Among the shareholders hinting it would favour a break-up is activist investor Elliott Management, which has a 2 per cent stake. “Bayer’s discounted share price today does not reflect the significant underlying value of its constituent businesses,” the hedge fund noted in June.
Such a break-up may require a change of leadership. “Mr Wenning never wanted a pure healthcare company,” says UBS analyst Michael Leuchten. “He has always seen crops as pure Bayer.”
There is another snag. Bayer’s US legal woes have distracted from weaknesses in its pharma business. Two best-selling drugs — Xarelto and Eylea, an eye medicine — will lose patent protection in several markets from 2023 and 2025. That threatens a “patent cliff” of steep falls in revenues and lower profits. “The big challenge is how to revive pharma ahead of the cliff edge. It needs to do that before even considering something like a spin-off,” says Mr Leuchten.

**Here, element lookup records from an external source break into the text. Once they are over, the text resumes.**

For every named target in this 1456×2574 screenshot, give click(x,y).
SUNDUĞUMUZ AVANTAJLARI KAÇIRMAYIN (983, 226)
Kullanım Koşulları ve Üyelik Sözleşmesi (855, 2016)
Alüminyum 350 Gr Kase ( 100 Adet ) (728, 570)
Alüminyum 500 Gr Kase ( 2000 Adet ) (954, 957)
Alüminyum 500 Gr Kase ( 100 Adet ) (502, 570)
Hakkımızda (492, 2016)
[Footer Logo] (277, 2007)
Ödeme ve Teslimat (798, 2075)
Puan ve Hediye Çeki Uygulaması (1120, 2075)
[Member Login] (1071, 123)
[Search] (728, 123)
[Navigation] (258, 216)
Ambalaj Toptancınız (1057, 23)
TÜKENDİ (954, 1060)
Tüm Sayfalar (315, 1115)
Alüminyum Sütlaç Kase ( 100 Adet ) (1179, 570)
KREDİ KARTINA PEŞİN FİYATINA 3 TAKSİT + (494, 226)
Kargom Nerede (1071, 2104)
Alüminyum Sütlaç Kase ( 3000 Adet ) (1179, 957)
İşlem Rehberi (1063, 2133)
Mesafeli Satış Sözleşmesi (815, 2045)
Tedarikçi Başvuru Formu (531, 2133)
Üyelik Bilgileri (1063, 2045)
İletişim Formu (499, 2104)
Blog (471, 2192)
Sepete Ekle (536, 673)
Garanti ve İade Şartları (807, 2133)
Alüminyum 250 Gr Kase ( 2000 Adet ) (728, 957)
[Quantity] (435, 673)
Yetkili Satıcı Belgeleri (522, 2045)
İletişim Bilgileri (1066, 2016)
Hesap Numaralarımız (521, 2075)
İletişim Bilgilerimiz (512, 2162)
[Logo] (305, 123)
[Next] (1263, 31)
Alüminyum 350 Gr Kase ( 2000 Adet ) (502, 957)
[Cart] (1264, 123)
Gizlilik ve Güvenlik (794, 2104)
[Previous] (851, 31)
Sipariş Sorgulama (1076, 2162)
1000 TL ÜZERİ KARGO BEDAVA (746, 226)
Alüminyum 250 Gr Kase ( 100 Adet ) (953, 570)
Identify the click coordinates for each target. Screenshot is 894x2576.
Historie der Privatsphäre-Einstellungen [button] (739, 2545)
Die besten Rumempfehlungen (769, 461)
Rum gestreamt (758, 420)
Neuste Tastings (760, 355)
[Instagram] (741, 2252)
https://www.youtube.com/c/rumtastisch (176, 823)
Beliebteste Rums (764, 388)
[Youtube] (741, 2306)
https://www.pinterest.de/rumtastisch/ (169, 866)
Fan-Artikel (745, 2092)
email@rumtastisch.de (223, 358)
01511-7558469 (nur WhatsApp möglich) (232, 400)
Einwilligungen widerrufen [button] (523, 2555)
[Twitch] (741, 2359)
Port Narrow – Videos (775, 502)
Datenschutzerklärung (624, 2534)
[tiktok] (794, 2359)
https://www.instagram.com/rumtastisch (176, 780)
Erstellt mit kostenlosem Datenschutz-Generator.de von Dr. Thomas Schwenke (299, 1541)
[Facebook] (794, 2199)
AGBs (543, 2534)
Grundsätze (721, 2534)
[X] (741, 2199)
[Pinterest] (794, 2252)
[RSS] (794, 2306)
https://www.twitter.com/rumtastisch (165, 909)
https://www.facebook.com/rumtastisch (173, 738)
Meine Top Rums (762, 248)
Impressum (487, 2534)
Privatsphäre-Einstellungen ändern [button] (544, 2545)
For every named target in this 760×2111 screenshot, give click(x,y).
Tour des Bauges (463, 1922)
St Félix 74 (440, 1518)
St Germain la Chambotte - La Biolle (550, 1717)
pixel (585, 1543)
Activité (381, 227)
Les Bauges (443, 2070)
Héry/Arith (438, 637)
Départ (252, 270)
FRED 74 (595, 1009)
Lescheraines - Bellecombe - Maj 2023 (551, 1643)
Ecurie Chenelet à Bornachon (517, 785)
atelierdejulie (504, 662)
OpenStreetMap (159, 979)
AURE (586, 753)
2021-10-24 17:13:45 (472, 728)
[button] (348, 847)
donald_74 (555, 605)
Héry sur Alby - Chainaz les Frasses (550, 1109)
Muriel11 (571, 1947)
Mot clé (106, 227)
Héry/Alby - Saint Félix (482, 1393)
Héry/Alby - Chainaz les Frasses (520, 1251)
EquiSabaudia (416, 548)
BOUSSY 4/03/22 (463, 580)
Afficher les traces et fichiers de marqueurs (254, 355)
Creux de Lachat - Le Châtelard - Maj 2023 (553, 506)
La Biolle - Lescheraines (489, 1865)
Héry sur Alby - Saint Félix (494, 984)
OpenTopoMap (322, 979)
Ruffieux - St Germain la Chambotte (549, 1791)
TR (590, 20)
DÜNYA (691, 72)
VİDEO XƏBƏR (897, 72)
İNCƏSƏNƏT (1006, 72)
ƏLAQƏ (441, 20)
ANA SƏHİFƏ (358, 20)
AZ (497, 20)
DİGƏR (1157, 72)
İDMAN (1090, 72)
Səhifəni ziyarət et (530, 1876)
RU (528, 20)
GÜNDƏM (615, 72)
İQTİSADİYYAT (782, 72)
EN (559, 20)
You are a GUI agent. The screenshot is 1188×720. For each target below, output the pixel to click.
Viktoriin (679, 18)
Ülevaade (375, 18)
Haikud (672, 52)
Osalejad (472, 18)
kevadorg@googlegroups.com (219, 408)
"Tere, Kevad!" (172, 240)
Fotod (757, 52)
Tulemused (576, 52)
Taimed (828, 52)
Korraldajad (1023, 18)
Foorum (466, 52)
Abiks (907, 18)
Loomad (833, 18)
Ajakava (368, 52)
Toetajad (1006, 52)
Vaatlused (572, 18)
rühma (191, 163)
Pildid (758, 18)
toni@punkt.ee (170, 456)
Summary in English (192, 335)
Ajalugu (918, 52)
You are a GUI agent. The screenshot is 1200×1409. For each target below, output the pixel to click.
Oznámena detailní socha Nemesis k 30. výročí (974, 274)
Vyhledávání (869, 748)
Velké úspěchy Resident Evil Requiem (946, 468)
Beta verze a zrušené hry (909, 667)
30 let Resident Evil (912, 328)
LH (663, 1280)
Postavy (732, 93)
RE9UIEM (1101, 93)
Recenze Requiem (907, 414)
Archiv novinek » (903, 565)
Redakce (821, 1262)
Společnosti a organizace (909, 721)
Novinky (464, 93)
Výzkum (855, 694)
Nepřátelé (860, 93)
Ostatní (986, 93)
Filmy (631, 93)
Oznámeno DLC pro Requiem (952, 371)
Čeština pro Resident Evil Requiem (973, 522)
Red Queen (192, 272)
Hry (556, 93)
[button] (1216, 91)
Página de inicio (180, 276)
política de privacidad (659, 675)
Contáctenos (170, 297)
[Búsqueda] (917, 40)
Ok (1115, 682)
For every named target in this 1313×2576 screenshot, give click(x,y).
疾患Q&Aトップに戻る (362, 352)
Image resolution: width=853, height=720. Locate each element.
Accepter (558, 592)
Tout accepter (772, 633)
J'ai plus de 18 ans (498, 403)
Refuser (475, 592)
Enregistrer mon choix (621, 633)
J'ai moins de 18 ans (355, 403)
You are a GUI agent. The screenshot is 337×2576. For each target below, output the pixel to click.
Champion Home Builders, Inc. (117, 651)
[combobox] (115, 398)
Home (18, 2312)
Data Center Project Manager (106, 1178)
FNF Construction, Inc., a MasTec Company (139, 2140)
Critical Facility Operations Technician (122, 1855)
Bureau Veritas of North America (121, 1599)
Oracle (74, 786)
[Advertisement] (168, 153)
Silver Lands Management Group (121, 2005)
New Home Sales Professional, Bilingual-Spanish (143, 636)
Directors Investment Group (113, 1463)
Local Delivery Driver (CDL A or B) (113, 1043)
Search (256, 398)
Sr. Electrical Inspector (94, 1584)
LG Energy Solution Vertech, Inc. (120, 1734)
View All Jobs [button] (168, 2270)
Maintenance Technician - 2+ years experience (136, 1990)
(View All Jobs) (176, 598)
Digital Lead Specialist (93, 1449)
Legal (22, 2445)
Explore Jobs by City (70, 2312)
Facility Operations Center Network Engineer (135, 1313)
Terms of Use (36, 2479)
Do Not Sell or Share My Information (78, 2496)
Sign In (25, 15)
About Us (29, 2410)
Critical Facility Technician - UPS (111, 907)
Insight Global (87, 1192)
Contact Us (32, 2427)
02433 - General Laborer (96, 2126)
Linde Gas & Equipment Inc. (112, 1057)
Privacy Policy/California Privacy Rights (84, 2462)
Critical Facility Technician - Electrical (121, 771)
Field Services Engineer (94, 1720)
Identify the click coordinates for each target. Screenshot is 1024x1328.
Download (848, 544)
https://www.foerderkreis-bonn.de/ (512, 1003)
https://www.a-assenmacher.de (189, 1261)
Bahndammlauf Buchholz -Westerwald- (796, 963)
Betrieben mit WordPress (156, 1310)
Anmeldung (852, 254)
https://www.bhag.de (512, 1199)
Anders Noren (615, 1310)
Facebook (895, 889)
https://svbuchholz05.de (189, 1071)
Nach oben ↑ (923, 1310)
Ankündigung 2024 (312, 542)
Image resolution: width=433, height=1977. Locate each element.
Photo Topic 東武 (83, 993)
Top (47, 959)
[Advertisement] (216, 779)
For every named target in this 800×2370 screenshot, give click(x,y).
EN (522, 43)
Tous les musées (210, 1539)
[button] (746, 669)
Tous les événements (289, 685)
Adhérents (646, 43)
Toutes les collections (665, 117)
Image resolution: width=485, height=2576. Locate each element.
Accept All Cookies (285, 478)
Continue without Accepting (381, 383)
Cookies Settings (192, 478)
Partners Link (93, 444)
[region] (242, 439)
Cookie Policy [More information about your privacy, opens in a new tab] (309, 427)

Bayer argues it has strong products in the pipeline and could also make small acquisitions. But its capacity for a big takeover is limited. Its low share price would make it harder to raise additional capital from shareholders.
It is also heavily indebted after paying for the Monsanto deal. Net debt was last year five times ebitda, an earnings measure — a level which could discourage banks or bond investors from lending more. The risk is that an independent Bayer healthcare unit would be swallowed up by a larger rival. “I would rather think that it is an acquisition target,” says Mr Manns.
That is a fate Bayer would fiercely resist. Its managers want to focus attention on completing the integration of Monsanto. Their strategic rationale for the purchase — the need to feed an expanding world population — remains intact, but the company has been laid low by its Monsanto mis-step. With one big, questionable deal, Bayer’s managers have jeopardised its status as an integral part of Germany’s industrial landscape.